Sam Shackleton, ou simplesmente Shackleton, é um produtor de música eletrônica nascido em Lancashire, norte da Inglaterra. Seu primeiro lançamento é o single “Stalker”, pela Mordant Music, em 2004. Em seguida, criou com Appleblim o selo Skull Disco, no qual lançou alguns EPs e singles, posteriormente compilados em duas coletâneas, Soundboy Punishments (2007) e Soundboy’s Gravestone Gets Desecrated by Vandals (2008), tornando-se célebre no cenário eletrônico experimental por suas produções sombrias e pelos complexos padrões percussivos, muitas vezes utilizando bongôs e outros instrumentos incomuns ao meio.
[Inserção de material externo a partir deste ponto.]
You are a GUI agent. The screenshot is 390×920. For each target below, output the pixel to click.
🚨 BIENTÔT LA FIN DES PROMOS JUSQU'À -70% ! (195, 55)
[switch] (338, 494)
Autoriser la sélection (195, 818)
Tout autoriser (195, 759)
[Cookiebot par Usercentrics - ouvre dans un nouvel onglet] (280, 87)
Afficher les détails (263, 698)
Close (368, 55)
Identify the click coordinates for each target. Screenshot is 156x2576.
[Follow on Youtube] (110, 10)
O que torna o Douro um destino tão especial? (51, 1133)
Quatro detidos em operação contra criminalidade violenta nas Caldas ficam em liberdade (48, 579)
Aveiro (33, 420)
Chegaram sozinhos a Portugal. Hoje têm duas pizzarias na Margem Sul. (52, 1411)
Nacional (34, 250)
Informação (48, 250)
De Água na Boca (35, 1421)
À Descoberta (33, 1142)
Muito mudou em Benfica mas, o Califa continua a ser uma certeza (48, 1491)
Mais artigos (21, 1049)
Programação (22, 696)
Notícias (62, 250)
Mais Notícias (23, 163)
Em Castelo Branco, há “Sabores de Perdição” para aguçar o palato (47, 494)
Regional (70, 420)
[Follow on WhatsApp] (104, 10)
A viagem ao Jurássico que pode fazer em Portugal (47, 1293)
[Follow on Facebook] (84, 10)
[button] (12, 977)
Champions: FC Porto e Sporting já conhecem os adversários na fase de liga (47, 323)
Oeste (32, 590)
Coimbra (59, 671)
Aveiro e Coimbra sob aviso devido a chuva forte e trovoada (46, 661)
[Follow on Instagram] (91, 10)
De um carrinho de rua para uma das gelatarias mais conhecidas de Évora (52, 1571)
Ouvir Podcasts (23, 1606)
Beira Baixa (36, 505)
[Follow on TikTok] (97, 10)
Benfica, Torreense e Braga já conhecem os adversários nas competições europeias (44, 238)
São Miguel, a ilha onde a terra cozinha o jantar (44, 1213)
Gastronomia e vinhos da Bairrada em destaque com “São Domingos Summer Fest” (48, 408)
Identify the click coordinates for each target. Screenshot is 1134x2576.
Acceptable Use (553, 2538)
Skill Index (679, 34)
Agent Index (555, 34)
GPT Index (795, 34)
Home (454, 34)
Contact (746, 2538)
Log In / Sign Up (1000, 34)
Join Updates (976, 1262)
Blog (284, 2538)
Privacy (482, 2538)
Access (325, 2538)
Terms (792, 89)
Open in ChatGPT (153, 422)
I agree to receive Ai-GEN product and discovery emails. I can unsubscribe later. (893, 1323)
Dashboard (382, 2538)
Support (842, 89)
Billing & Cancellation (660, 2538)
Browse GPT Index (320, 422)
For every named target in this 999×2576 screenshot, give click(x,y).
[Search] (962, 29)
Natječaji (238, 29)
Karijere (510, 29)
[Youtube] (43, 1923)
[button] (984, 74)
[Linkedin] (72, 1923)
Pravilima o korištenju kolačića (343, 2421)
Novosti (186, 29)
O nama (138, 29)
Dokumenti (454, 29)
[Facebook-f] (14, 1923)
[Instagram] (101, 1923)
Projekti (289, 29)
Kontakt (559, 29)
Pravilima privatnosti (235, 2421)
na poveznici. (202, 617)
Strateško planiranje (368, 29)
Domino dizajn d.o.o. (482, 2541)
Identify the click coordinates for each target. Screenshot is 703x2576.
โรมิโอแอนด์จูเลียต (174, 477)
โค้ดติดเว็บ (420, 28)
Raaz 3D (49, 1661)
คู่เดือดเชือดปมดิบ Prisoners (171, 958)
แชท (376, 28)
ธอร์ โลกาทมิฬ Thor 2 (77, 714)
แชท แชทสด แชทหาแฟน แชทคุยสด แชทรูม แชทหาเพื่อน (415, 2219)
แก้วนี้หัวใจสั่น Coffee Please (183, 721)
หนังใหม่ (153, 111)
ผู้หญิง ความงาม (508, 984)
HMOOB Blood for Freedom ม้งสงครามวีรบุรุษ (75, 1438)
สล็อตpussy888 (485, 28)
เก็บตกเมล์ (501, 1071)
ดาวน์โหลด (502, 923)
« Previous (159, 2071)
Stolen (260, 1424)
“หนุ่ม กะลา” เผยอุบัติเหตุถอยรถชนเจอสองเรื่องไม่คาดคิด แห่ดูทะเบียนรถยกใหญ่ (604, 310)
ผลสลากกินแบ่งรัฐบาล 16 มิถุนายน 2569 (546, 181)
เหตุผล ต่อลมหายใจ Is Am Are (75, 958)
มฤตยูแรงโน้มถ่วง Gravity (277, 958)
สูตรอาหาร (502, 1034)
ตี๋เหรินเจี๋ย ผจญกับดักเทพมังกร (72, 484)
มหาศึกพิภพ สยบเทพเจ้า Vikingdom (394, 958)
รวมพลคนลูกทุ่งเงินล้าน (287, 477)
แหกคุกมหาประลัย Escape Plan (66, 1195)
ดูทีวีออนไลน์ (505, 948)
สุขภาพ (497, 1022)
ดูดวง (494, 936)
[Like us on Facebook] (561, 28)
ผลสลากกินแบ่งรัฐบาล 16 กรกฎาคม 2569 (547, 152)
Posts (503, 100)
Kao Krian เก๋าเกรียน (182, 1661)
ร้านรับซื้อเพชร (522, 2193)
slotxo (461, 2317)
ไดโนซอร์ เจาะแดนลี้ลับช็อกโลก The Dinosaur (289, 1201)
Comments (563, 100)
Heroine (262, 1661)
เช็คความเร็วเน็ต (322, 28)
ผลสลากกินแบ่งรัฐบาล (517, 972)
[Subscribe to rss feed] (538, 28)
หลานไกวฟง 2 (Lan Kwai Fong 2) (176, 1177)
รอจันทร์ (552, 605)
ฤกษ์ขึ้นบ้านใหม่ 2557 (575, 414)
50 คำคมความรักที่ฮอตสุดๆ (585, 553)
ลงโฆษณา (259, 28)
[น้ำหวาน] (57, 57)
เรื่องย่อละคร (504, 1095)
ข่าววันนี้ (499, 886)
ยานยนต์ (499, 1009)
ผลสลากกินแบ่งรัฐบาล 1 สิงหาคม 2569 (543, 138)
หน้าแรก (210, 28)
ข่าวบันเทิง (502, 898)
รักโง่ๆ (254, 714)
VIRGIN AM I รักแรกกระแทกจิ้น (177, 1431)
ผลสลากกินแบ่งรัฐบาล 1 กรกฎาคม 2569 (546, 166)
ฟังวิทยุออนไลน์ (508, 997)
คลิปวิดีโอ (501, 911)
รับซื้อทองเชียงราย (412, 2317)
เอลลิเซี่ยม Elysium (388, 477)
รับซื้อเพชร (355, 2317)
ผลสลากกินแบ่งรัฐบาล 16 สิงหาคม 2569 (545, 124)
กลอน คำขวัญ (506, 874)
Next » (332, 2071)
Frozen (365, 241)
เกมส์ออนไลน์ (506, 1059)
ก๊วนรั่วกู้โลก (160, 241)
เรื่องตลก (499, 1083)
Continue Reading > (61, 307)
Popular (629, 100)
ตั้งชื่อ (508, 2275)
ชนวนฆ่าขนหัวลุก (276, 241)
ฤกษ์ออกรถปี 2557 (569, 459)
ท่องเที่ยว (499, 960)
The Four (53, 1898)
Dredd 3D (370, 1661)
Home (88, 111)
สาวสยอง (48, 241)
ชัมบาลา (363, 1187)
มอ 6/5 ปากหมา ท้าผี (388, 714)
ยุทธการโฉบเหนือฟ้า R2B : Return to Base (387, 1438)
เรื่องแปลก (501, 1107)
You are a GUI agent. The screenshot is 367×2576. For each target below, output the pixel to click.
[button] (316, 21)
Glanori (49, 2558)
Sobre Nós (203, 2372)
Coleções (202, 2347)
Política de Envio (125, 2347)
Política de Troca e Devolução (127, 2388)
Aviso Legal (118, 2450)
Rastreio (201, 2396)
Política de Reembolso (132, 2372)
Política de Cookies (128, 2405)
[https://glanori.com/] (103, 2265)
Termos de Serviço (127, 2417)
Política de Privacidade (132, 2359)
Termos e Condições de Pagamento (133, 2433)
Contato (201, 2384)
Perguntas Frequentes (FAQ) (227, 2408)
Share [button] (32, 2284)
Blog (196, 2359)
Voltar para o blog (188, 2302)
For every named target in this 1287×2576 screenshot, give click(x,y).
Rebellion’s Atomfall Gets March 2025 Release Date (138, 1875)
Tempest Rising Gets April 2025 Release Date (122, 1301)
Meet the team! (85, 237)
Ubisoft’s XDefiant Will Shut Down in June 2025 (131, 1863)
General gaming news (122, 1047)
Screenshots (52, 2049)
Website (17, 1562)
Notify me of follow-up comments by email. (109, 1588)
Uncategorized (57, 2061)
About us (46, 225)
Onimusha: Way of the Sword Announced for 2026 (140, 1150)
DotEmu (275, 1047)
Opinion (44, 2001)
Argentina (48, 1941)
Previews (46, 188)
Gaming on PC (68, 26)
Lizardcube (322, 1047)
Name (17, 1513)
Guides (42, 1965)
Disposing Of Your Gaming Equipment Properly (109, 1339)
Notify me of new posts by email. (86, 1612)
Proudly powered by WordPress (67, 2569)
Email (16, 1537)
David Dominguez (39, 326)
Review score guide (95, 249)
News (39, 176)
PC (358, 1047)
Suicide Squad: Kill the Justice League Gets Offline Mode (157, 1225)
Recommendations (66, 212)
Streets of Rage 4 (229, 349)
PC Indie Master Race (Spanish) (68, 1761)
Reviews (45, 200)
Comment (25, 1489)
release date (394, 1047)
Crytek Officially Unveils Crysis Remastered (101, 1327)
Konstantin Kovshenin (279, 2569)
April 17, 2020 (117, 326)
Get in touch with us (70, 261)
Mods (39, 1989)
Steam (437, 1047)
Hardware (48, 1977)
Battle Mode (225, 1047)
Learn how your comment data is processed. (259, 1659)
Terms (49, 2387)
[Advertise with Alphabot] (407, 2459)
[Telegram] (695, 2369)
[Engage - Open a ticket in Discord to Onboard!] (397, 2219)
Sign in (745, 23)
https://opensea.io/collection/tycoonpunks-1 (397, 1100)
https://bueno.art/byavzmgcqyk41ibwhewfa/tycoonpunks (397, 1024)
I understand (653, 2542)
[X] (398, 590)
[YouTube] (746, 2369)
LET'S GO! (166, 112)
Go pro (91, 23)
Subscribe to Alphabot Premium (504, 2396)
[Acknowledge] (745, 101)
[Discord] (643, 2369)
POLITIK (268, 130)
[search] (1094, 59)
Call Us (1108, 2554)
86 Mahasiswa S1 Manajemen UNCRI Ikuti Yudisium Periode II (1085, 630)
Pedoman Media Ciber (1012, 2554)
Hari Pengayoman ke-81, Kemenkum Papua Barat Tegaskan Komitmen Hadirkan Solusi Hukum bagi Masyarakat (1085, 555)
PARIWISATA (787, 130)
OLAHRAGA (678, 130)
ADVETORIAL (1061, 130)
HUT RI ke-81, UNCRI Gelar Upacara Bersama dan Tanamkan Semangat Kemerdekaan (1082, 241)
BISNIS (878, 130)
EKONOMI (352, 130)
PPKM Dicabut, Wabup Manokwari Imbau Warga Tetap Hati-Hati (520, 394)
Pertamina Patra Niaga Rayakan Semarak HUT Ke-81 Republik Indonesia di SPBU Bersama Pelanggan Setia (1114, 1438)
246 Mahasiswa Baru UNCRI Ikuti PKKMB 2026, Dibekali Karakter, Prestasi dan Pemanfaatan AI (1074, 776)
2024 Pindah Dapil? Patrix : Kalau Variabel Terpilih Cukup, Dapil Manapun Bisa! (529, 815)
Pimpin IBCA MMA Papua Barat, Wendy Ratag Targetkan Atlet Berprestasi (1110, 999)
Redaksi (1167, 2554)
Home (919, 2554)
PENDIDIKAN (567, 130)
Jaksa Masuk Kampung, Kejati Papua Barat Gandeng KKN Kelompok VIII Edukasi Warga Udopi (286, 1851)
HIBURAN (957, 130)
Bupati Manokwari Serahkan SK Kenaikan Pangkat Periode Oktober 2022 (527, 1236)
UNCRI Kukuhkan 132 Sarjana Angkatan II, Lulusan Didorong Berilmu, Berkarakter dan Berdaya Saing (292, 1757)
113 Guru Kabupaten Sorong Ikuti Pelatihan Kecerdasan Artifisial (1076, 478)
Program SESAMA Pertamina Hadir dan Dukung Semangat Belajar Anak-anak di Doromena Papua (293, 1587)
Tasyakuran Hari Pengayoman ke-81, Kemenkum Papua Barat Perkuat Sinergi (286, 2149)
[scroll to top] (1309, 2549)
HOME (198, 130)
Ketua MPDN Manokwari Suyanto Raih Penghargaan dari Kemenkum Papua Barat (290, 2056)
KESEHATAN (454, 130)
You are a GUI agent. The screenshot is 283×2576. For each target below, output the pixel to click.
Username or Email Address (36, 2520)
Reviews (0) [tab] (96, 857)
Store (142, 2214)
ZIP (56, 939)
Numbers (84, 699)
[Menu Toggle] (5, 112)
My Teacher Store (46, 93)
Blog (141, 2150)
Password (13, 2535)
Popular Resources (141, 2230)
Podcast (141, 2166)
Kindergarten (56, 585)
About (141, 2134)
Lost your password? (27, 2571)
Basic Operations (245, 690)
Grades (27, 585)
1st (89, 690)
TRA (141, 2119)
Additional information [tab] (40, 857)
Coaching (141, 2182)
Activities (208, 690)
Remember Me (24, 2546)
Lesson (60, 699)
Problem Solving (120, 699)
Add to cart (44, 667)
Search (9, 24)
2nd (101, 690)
Em 2009 veio Three EPs, pela Perlon, e no ano seguinte Shackleton criou seu selo próprio, Woe To the Septic Heart, lançando o 12” Man On a String. Em 2011 lançou com o produtor Pinch o álbum Pinch & Shackleton, além dos singles solo Fireworks e Deadman, todos pela Honest Jon’s. Music For the Quiet Hour/The Drawbar Organ EPs é o primeiro lançamento de envergadura da Woe To the Septic Heart, com um combo de um álbum (o primeiro propriamente de sua carreira) + três EPs compilados em outro disco, ou vendidos separadamente (os EPs apenas) em vinil. (RG)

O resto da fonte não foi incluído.